====== Text provided

Scholastic Will Luv Ya Bunches, Except if You’re a Gay Parent

Luv Ya Bunches is a children’s book about four elementary school girls who don’t seem to have much in common, except that they’re all named after flowers. Sounds pretty harmless, right? Scholastic have refused to allow the book in their school book fair events. Why? According to the School Library Journal, it’s because one of the characters in the book has same-sex parents.

Written by Lauren Myracle, Luv Ya Bunches is the first installment in a four-book series. The author says that the book, which was released October 1, was rejected for inclusion in Scholastic’s book fair events for two reasons. They are:

  1. The book contained offensive language.
  2. The book depicted a child with same-sex parents.

The Offensive Language in Luv Ya Bunches
No children’s book should contain overtly gratuitous language, that’s for sure. So what was the language concerned Scholastic? The School Library Journal lists the following examples:

  • “Geez.”
  • “Crap.”
  • “Sucks.”
  • “God” (as in, “oh my God”).

============
====== Given data

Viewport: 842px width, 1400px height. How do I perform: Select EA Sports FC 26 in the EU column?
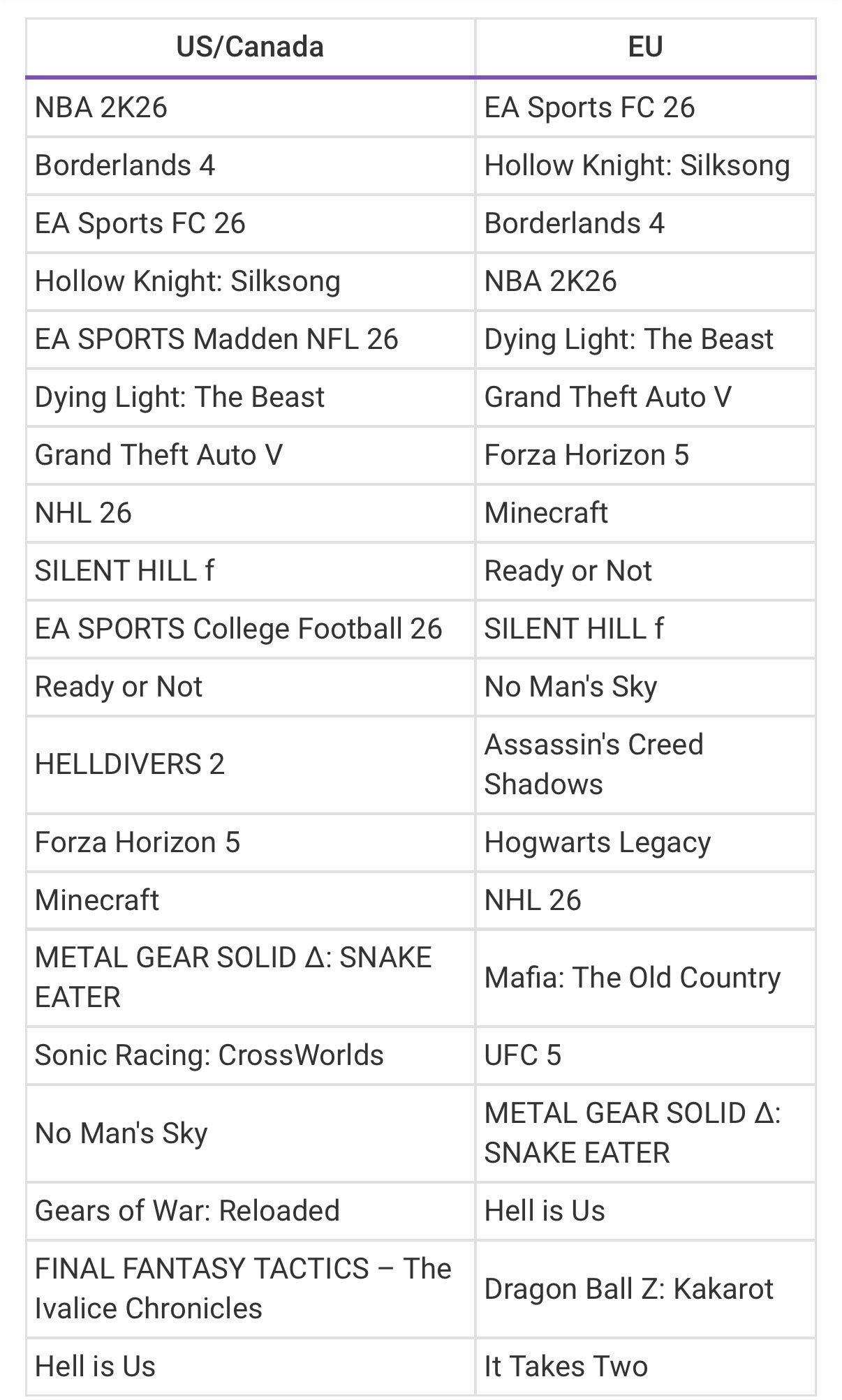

============

• [List of tasks]
a: Transcribe the stretch of the article on Luv Ya Bunches from "Luv Ya Bunches is a" through "with same-sex parents.".
b: Answer these questions using the article on Luv Ya Bunches:
(i) What do the four girls in the book share, according to the article?
(ii) How many books make up the series that Luv Ya Bunches begins?
(iii) Which publication lists the examples of language that concerned Scholastic?
c: Write the next part of the article on Luv Ya Bunches, beginning right after its final sentence.
The material placed after the article on Luv Ya Bunches is separate from it.

• [Expected answers]
a:
Luv Ya Bunches is a children’s book about four elementary school girls who don’t seem to have much in common, except that they’re all named after flowers. Sounds pretty harmless, right? Scholastic have refused to allow the book in their school book fair events. Why? According to the School Library Journal, it’s because one of the characters in the book has same-sex parents.

Written by Lauren Myracle, Luv Ya Bunches is the first installment in a four-book series. The author says that the book, which was released October 1, was rejected for inclusion in Scholastic’s book fair events for two reasons. They are:

  1. The book contained offensive language.
  2. The book depicted a child with same-sex parents.

b:
(i) They are all named after flowers.
(ii) Four.
(iii) The School Library Journal.

c:
Having graced the top ten list of most challenged authors on more than one occasion
, author Lauren Myracle is no stranger to controversy, but she agreed to make the requested changes to the language, saying that she would comply “with the goal–as always–of making the book as available to as many readers as possible.”

However, she would not comply with Scholastic’s request to re-write the storyline so that character Milla had a mother and a father instead of two moms.

The Same-Sex Parents Issue in Luv Ya Bunches
Author Lauren Myracle told the School Library Journal:

“A child having same-sex parents is not offensive, in my mind, and shouldn’t be ‘cleaned up.’… Over 200,000 kids in America are raised by same-sex parents, just like Milla. It’s not an issue to clean up or hide away… In my opinion, it’s not an ‘issue’ at all. The issue, as I see it, is that kids benefit hugely from seeing themselves reflected positively in the books they read. It’s an extremely empowering and validating experience.”

Scholastic remain quietly defiant. Here’s what they had to say (emphasis is mine):

“Authors are often given the opportunity to make changes in the books to meet the norms of the various communities that host the fairs,” – Kyle Good, a Scholastic spokesperson.

By extension, would Scholastic then say that, if a book featuring gay parents doesn’t belong in schools, a child that has two moms doesn’t belong in schools either because that child also breaks the “norm”?

Or do the two moms just have to stay at home, out of sight, out of mind? This appears to be the policy that Scholastic have, because a quick search of their website reveals that Luv Ya Bunches is on this month’s list of Scholastic Teachers’ Picks.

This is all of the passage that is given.